Peter Sloterdijk. Foto: Peter Rigaud
La obra del filósofo Peter Sloterdijk (Karlsruhe, 1947), tan incitante como polémica, tiene como uno de sus temas recurrentes la crítica de la modernidad: algo que pone nerviosos a quienes tachan de reaccionario todo cuestionamiento del legado moderno. Así ha ocurrido con este nuevo libro suyo, atacado en la prensa alemana por responsabilizar a la Ilustración de haber liquidado la estabilidad de un orden que garantizaba la transmisión, sin roturas, de los antiguos valores y jerarquías. En rigor, con esto Sloterdijk no discrepa tanto de la propia autoconciencia moderna. Pero de ello se ha querido deducir su presunta añoranza de viejos modos aristocráticos, condenándolo sin paliativos.El verdadero problema radica más bien en que el libro, escrito con la brillantez que caracteriza a este gran prosista filosófico -y que la excelente traducción de Isidoro Reguera permite disfrutar en castellano- se demora hasta tal punto en la recreación de anécdotas, personajes y momentos emblemáticos de la historia universal, que apenas si desarrolla con la debida consistencia teórica la idea-fuerza que lo inspira.
Esta idea es bien clara: para Sloterdijk, las formas de gestionar el malestar ante la existencia difieren considerablemente en el mundo premoderno y el moderno. Los griegos ingeniaron la paideia para preservar su cultura cuando comenzaron a detectar signos alarmantes de que los hijos ya no querían seguir los pasos de los padres. Pero en la modernidad se ha agudizado este ansia de ruptura con el pasado. Desde entonces, vivimos en un horizonte de mundo donde se suceden los enfants terribles, que rompen con tradiciones y genealogías, desafiando la autoridad paterna y buscando desaforadamente crear a partir de sí mismos. Es ésta, más que el sistema monetario, la ciencia, el arte o los medios de masas, la herencia paradójica que Europa ha transmitido al resto del planeta: "el fatuo mensaje de la superfluidad de toda herencia", que amenaza con coagular los mecanismos reproductivos de una cultura.
Sloterdijk vuelve así del revés la imagen autocomplaciente de la libertad moderna y escruta su lado más sombrío. Para ello, comienza con una exégesis del concepto cristiano de pecado original, retrata a Madame Pompadur como figura que despide la vieja dinámica civilizatoria, señala después a críticos de la Revolución francesa como De Maistre y despliega una extensa tipología de hijos terribles, empezando por Napoleón y concluyendo con Hitler o Lenin, sin olvidar a ilustrados, artistas, inventores, políticos o economistas.
Su propósito de contrastar la lectura demasiado luminosa de cuanto supone esta quiebra de los lazos entre tradición y futuro posee sin duda un efecto esclarecedor.

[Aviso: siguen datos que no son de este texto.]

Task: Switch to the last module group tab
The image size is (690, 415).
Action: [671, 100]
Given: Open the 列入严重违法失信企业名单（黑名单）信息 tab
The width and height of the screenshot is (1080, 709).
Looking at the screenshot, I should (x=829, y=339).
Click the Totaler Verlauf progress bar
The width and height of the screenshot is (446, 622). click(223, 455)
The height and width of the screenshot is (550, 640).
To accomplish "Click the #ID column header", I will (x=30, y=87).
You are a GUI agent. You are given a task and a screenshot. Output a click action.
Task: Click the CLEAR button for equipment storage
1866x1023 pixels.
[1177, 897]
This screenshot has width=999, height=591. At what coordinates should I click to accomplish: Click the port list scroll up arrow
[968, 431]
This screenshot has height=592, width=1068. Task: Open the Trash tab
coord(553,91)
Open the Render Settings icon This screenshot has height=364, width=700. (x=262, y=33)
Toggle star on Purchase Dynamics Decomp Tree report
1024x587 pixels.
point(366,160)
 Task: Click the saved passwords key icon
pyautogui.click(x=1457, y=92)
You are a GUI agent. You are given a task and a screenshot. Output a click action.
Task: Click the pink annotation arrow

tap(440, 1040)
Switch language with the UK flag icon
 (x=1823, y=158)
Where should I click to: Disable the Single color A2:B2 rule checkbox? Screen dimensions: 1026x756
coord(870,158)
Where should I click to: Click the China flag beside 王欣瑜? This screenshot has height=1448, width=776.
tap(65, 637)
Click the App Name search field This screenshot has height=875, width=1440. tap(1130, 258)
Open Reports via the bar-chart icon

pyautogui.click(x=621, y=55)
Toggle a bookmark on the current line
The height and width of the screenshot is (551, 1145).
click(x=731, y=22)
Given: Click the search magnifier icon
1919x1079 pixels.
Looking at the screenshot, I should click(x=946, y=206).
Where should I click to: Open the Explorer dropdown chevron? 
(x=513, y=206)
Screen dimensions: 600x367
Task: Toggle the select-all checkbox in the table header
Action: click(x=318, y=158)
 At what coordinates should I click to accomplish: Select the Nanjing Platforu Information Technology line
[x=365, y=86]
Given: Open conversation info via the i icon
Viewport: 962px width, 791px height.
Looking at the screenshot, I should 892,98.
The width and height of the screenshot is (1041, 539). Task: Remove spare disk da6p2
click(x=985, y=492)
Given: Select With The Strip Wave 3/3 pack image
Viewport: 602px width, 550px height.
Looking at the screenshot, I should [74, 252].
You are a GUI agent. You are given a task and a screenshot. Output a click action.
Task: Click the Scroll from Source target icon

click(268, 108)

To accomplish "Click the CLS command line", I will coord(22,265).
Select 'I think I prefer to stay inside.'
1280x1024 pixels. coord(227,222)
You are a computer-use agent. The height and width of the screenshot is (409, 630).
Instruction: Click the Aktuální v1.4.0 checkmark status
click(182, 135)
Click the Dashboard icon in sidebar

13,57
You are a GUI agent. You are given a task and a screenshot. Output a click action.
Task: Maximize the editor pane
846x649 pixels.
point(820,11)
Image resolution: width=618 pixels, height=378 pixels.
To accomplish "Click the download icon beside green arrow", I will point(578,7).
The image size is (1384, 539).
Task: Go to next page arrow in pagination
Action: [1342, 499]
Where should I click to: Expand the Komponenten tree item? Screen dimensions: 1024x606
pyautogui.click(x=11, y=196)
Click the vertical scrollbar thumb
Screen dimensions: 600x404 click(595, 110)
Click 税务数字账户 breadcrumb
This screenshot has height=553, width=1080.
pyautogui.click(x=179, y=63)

Como lo tiene su reivindicación del papel de la jerarquía en todo genuino aprendizaje. Pero desatiende demasiado el valor emancipatorio de las luchas y reivindicaciones sociales que han atravesado a la modernidad. Sin eso, la revuelta ética propuesta en su anterior trabajo, Debes cambiar tu vida, enfocada únicamente al individuo, corre el riesgo de dar la razón a sus críticos.
En medio del confuso panorama del presente, se tiende a investir de prestigio a cualquier voz disidente que no suene a más de lo mismo. Aficionarse entonces al efectismo apocalíptico es fácil. Pero no deberíamos ahorrarnos una conciencia histórica más temperada, que reconozca la necesidad de ingeniar mediaciones si se quiere salvar lo que queda de la cultura europea y no gritar un "¡sálvese quien pueda!" por vía de la antropotécnica, el neomanagement o cualquier otra receta new age.
Me temo que en esta tentación de huida, sea a la patria exótica, a la creación ex nihilo de otro orden social o a la transformación solipsista de la propia vida, Sloterdijk no está solo. Al menos, él lo hace con cierta ironía.